#### REQUIRED TASK 1:
Turn the rows below into a numbered list with blank lines dropped. Start at the row line that contains "The height and width of the screenshot is (1012, 1920)." and continue through the last line of the rows.

#### EXCERPT:
Alessandro Momo (26 November, 1956 – 19 November, 1974)  was an Italian actor, most noted for his role in 1973's  Malizia and in 1974's Scent of a Woman. He died in a motorcycle accident in Rome on 19 November 1974, a few days before he would have turned 18.

He began his career very young, as the protagonist in a series of fotoromanzi, also appearing together with Giusva Fioravanti.

He became famous thanks to his performances in the various film including The Police Serve the Citizens?, Lovers and Other Relatives, The Night of the Assassin, La scoperta and his role in Profumo di donna (Scent of a Woman), by Dino Risi, where he co-starred with Vittorio Gassman and Agostina Belli.

#### SUPPLIED DATA:
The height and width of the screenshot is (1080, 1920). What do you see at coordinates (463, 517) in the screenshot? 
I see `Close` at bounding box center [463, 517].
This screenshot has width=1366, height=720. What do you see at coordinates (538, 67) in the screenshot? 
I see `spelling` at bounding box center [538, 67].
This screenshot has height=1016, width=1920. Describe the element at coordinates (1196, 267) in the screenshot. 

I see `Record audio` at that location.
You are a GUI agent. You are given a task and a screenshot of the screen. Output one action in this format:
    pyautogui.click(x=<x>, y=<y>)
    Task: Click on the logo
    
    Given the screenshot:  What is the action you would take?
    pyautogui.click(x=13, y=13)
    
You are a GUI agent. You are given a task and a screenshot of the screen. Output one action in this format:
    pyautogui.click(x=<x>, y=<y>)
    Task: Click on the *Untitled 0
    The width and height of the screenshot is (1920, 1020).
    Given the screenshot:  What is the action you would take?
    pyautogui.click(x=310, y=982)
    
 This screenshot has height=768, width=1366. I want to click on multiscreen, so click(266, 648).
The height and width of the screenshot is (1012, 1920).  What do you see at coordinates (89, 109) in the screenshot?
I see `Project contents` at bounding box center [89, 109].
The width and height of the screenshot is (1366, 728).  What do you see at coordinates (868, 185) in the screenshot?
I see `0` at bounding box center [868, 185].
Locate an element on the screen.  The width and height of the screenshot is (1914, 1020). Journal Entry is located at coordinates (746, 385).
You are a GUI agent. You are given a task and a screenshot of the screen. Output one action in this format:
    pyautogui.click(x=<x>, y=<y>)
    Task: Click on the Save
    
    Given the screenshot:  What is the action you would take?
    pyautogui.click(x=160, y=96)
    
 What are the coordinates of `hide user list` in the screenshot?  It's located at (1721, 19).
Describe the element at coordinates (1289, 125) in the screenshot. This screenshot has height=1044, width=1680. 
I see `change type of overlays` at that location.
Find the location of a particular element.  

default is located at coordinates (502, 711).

#### REQUIRED TASK 2:
Answer these questions from the passage on Alessandro Momo, one per line:
(a) In which city did he die?
(b) Who directed Profumo di donna?
(c) With whom did he appear in fotoromanzi?

#### FINAL ANSWER 1:
1. The height and width of the screenshot is (1012, 1920).  What do you see at coordinates (89, 109) in the screenshot?
2. I see `Project contents` at bounding box center [89, 109].
3. The width and height of the screenshot is (1366, 728).  What do you see at coordinates (868, 185) in the screenshot?
4. I see `0` at bounding box center [868, 185].
5. Locate an element on the screen.  The width and height of the screenshot is (1914, 1020). Journal Entry is located at coordinates (746, 385).
6. You are a GUI agent. You are given a task and a screenshot of the screen. Output one action in this format:
7.     pyautogui.click(x=<x>, y=<y>)
8.     Task: Click on the Save
9.     Given the screenshot:  What is the action you would take?
10.     pyautogui.click(x=160, y=96)
11.  What are the coordinates of `hide user list` in the screenshot?  It's located at (1721, 19).
12. Describe the element at coordinates (1289, 125) in the screenshot. This screenshot has height=1044, width=1680. 
13. I see `change type of overlays` at that location.
14. Find the location of a particular element.  
15. default is located at coordinates (502, 711).

#### FINAL ANSWER 2:
(a) Rome
(b) Dino Risi
(c) Giusva Fioravanti